While the methods of preparing tunnels in the bones of the knee joint taught by Rosenberg '269 are applicable to methods using the present invention, the present device differs materially from any device taught in Rosenberg '269. The fixation screw of the present invention is an anchor. Rosenberg '269 teaches an interference screw. Furthermore, use of the fixation screw of the present invention requires vastly differing attachment methods for grafts than the methods taught by Rosenberg '269. First, the inventor prefers not to use the patellar tendon as a graft for ACL reconstruction. Second, when the fixation screw of the present invention is used with the semitendinosus tendon, there is no need to form a channel from the closed-end tunnel in the femur to the surface of the femoral cortex, nor is there a need to make a lateral incision at the lateral femoral cortex as is necessary with the method described by Rosenberg '269. Thus, methods employing the present invention reduce the number of incisions made and trauma to the femur or other bone in which the fixation screw is inserted. They also do not require the use of sutures for anchoring the leading end of the semitendinosus tendon in the femoral tunnel.

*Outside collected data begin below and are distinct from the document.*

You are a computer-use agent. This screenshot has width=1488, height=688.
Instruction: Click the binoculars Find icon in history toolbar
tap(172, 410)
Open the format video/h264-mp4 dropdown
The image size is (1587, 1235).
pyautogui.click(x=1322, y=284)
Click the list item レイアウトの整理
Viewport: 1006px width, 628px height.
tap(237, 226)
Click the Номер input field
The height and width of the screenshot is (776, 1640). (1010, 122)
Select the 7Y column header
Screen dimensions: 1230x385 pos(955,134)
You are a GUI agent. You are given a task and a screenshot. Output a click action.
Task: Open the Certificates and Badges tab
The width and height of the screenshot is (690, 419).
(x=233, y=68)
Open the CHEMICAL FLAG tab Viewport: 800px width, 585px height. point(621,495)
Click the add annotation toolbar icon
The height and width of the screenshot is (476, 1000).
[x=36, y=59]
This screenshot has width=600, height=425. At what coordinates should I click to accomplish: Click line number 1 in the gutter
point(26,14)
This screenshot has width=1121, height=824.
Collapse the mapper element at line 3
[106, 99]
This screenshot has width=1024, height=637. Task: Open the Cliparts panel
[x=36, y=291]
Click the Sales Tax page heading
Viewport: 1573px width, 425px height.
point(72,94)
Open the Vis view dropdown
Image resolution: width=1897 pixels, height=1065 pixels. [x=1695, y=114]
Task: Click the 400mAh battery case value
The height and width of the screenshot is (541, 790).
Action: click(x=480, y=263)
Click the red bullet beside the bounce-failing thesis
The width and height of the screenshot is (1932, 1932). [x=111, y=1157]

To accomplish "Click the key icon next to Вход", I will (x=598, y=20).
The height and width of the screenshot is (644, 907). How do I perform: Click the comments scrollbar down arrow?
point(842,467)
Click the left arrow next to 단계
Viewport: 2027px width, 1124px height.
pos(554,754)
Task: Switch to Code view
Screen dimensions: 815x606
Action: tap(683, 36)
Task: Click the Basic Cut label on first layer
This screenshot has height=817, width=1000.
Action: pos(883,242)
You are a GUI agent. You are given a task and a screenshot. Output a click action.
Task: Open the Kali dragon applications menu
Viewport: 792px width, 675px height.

While the present invention differs from the devices and methods taught by Rosenberg '269 in both form and use, two endosteal ligament retaining devices have been described that are more similar to the present invention in the methods by which they anchor a graft in the femur. They are U.S. Pat. No. 5,129,902, entitled “Endosteal Ligament Retainer,” granted to E. Marlowe Goble and Karl Somers on Jul. 14, 1992 (hereinafter referred to as Goble '902) and U.S. Pat. No. 5,152,790, entitled “Ligament Reconstruction Graft Anchor Apparatus,” granted to Thomas D. Rosenberg, Gerard S. Carlozzi and William J. Reimels on Oct. 6, 1992 (hereinafter referred to as Rosenberg '790). Like the present invention, these inventions teach an anchor inserted into a closed-end femoral tunnel that receives a graft. Also like the present invention, both of these devices are used in methods where the closed-end femoral tunnel is formed in the femur in a fashion similar to Rosenberg '269. However, like the method for which the present invention is designed and unlike Rosenberg '269, these methods and devices do not need a channel formed in the femur that passes from the closed-end tunnel to the lateral femoral cortex. Goble '902 teaches an anchor consisting of a basket or disk for receiving a graft which is rotatably attached to a screw. The graft receiving disk or basket is able to spin on the screw head, preventing the graft from twisting or rotating as the screw is driven into the closed end of the femoral tunnel. The graft can either be looped through an opening in the basket or sutured to the basket.
Rosenberg '790 also teaches an anchor assembly consisting of a basket, called a ring in this case, for receiving the graft which is rotatably attached to a threaded body member. Like Goble '902, the graft receiving basket is able to spin on the threaded body member. Rosenberg '790, however, teaches suturing the graft to the ring.